▶ [PROBLEM REQUIREMENTS]: Repeat exactly the lines below that lie between the line with "The width and" and the line with "Instruction: Select the", counting both of those lines as part of the answer.

*** SOURCE MATERIAL Section Begins ***

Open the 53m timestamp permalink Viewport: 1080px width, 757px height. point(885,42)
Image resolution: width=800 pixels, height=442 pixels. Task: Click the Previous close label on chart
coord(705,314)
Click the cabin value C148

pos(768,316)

*** SOURCE MATERIAL Section Ends ***
*** SOURCE MATERIAL Section Begins ***

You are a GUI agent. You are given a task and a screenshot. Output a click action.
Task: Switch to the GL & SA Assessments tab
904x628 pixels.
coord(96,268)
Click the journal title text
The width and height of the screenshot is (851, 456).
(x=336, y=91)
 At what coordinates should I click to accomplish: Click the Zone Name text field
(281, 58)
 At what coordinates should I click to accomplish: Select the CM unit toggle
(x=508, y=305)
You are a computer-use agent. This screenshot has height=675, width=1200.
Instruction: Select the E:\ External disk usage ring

*** SOURCE MATERIAL Section Ends ***

▶ [OUTPUT FOR THIS TASK]:
The width and height of the screenshot is (851, 456).
(x=336, y=91)
 At what coordinates should I click to accomplish: Click the Zone Name text field
(281, 58)
 At what coordinates should I click to accomplish: Select the CM unit toggle
(x=508, y=305)
You are a computer-use agent. This screenshot has height=675, width=1200.
Instruction: Select the E:\ External disk usage ring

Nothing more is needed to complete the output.